Assignment: The required lines are those that contain "Free"; pull them out of the data and copy them.

(Saved data entries)
--

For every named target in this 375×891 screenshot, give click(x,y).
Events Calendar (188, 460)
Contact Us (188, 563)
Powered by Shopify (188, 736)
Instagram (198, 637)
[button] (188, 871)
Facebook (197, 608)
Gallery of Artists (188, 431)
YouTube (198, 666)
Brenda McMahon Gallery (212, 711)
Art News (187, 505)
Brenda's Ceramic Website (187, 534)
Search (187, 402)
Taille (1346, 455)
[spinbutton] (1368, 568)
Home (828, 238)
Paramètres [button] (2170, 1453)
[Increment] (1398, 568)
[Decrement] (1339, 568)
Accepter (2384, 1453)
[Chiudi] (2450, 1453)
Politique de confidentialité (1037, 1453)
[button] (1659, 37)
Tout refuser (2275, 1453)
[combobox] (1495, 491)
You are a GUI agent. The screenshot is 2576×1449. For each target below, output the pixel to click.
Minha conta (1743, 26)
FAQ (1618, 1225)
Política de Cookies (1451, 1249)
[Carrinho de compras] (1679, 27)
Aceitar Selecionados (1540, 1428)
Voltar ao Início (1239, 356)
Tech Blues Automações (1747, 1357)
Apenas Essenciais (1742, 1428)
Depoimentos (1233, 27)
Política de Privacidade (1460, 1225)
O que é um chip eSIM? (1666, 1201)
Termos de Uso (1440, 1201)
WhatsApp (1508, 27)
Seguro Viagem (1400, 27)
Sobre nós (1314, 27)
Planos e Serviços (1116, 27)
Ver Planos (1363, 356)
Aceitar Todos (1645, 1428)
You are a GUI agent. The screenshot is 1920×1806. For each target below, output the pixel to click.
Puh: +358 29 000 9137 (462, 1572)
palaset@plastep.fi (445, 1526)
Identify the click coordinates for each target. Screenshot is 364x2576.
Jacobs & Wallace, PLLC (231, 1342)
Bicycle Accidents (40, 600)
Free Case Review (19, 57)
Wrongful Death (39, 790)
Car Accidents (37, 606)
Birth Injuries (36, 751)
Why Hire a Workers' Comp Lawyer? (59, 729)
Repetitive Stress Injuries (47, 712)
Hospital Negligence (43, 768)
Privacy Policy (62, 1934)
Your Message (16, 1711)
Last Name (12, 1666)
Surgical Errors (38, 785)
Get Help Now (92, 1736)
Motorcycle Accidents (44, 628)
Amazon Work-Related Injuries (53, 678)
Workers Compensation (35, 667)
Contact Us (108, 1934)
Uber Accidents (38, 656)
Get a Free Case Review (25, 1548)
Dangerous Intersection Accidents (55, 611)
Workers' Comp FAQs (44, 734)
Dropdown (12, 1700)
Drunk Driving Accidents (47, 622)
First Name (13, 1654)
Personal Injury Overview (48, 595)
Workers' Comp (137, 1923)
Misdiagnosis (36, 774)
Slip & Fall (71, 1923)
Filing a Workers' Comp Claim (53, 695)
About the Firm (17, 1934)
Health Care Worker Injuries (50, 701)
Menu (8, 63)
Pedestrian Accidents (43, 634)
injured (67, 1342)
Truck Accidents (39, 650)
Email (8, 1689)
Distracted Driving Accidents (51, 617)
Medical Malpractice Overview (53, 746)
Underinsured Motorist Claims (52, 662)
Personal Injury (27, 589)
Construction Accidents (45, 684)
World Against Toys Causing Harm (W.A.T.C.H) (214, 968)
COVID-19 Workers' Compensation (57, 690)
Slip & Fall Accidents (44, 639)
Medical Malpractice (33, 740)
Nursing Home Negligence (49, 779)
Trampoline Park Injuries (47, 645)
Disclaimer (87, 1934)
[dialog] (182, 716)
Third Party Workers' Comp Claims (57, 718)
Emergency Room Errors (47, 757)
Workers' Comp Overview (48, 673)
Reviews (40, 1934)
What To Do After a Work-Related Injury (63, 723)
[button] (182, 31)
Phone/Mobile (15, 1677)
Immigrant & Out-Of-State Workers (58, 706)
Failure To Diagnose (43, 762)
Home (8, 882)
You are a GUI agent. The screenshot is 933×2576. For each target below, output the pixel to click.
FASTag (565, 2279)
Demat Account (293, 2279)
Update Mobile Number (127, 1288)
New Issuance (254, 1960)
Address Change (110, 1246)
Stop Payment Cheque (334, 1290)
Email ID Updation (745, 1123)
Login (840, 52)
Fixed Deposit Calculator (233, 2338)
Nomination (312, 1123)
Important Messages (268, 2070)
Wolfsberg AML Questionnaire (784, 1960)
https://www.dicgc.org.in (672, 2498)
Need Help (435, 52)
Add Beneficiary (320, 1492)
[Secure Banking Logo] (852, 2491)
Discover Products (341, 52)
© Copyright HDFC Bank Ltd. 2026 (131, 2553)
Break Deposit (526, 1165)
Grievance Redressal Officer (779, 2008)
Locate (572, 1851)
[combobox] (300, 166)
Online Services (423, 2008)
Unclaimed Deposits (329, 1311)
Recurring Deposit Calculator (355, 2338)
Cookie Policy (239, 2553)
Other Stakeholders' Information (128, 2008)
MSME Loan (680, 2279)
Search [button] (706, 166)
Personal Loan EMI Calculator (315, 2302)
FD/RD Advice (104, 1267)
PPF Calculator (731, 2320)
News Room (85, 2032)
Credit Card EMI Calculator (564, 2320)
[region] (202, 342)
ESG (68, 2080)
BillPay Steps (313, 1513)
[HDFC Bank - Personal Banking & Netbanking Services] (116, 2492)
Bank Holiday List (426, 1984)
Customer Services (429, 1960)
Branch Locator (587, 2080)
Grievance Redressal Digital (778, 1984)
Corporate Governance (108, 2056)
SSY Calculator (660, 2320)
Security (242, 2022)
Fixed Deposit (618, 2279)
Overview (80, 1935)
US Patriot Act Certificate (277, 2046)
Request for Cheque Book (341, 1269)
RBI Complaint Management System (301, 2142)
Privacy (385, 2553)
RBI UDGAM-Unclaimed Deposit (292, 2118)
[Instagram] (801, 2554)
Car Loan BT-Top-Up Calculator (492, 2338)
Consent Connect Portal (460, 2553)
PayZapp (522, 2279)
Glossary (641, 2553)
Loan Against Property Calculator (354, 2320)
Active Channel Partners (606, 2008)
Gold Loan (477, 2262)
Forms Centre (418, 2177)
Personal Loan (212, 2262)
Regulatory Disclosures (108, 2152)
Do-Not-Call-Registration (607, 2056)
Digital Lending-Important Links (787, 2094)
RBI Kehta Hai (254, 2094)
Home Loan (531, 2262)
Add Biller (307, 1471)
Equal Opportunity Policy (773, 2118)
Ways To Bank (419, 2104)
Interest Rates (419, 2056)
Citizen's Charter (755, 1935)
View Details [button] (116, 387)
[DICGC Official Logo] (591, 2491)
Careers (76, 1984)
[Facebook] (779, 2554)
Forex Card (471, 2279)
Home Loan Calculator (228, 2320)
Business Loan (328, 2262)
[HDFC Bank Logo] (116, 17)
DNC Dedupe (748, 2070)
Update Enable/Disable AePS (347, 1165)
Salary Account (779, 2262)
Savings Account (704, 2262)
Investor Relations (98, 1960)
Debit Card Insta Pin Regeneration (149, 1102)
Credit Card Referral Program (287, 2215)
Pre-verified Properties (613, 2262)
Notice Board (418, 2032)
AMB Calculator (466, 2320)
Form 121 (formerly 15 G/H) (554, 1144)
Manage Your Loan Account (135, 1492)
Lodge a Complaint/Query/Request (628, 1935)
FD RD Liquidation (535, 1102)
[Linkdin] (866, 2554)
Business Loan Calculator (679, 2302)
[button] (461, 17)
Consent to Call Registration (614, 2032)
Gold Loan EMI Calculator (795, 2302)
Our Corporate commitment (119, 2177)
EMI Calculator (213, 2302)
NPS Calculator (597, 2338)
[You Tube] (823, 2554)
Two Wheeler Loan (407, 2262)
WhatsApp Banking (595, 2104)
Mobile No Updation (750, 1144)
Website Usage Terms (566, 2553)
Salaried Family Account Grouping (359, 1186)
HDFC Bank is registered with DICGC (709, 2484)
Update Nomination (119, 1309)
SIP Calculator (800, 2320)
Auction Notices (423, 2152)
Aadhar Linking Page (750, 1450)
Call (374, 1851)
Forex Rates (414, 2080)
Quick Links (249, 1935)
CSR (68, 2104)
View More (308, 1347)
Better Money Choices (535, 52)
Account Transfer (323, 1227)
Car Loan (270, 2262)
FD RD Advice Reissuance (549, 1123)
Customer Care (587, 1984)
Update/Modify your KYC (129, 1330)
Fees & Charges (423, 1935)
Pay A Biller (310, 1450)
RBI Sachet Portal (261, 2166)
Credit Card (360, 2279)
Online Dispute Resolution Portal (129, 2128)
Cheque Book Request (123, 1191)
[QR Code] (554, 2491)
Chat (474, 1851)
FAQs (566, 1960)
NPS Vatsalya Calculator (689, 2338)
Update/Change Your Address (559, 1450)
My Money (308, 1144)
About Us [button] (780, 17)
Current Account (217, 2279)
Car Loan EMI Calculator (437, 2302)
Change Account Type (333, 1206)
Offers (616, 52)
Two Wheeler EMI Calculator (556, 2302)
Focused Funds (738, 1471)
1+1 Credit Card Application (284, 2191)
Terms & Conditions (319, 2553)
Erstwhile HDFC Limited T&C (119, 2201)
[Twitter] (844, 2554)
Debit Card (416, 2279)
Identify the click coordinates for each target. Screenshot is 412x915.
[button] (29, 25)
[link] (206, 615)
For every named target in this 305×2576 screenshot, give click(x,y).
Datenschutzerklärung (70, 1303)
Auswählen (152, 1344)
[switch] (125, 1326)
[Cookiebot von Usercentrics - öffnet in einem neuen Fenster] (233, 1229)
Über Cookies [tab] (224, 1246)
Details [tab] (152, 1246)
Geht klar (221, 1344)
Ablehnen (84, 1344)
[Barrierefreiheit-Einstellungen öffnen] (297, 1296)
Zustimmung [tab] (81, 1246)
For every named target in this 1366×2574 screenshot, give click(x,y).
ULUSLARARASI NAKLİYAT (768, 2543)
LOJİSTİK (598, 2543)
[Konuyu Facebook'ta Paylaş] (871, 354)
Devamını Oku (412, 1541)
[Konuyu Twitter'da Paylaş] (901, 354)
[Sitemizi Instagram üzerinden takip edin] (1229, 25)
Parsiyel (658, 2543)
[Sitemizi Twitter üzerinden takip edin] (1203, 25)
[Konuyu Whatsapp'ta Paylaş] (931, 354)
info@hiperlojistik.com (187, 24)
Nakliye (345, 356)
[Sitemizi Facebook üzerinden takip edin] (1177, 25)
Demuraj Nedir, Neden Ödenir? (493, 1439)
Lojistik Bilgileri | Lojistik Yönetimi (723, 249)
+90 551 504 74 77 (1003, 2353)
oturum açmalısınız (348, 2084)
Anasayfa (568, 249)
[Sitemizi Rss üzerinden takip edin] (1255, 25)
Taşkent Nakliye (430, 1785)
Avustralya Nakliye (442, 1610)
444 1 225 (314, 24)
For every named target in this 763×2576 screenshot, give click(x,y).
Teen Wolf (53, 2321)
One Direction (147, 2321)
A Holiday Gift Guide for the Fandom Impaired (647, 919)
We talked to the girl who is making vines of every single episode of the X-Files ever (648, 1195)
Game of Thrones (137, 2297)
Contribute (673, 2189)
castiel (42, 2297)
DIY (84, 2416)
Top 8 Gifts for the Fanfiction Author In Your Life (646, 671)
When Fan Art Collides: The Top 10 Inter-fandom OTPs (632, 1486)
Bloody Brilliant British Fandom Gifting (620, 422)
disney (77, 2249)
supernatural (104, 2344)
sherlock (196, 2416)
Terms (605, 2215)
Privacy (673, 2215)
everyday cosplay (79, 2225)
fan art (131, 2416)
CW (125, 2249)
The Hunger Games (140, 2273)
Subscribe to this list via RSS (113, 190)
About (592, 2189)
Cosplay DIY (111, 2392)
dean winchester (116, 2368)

--

Your response:
Free Case Review (19, 57)
Get a Free Case Review (25, 1548)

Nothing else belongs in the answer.